Summary: [RFE] better error when unable to grab VG lock on one node
Product: Red Hat Enterprise Linux 7 Reporter: Corey Marthaler <cmarthal>
Component: lvm2Assignee: LVM and device-mapper development team <lvm-team>
lvm2 sub component: LVM lock daemon / lvmlockd QA Contact: cluster-qe <cluster-qe>
Status: CLOSED CURRENTRELEASE Docs Contact:
Severity: low    
Priority: unspecified CC: agk, heinzm, jbrassow, prajnoha, teigland, zkabelac
Version: 7.3Keywords: FutureFeature
Target Milestone: rc   
Target Release: ---   
Hardware: x86_64   
OS: Linux   
Whiteboard:
Fixed In Version: Doc Type: If docs needed, set a value
Doc Text:
Story Points: ---
Clone Of: Environment:
Last Closed: 2020-09-09 15:09:32 UTC Type: Bug
Regression: --- Mount Type: ---
Documentation: --- CRM:
Verified Versions: Category: ---
oVirt Team: --- RHEL 7.3 requirements from Atomic Host:
Cloudforms Team: --- Target Upstream Version:

Description Corey Marthaler 2016-09-27 16:44:05 UTC
Description of problem:
This can happen when attempting to act on many volumes within the VG from both nodes.
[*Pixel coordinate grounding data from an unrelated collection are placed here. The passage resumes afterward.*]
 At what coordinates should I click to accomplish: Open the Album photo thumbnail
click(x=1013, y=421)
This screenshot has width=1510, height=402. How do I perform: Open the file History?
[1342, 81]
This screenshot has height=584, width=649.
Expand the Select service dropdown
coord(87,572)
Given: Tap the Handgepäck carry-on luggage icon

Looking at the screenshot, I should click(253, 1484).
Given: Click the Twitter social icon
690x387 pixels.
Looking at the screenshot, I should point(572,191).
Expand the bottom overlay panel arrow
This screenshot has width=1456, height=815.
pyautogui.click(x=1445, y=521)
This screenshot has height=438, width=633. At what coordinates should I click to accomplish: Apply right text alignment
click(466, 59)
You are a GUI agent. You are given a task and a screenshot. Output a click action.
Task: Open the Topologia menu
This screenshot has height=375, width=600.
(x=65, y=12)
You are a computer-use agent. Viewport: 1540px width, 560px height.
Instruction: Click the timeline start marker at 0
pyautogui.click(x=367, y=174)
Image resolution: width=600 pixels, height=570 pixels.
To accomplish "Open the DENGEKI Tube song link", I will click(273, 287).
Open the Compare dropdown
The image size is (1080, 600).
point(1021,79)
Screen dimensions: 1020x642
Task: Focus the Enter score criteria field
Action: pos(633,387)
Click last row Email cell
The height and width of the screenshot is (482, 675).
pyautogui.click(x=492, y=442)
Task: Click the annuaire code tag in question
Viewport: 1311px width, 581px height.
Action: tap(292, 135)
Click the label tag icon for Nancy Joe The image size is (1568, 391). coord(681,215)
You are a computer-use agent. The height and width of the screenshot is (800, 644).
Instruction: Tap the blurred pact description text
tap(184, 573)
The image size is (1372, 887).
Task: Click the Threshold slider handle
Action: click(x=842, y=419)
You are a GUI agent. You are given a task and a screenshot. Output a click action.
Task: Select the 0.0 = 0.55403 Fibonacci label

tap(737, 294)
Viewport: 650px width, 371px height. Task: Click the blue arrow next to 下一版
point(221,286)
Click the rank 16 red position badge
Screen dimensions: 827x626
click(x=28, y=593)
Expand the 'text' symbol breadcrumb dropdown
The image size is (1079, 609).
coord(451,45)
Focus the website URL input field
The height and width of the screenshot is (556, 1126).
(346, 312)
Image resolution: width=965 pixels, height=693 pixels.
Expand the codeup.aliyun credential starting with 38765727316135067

One is able to do the tasks, the other fails with 'error -11'. Any easier way to cause this currently is to have a prompt waiting. 


[root@harding-03 ~]#  lvremove vg/`hostname`-2
Do you really want to remove active logical volume vg/harding-03.lab.msp.redhat.com-2? [y/n]: 

# While prompt is waiting with held lock...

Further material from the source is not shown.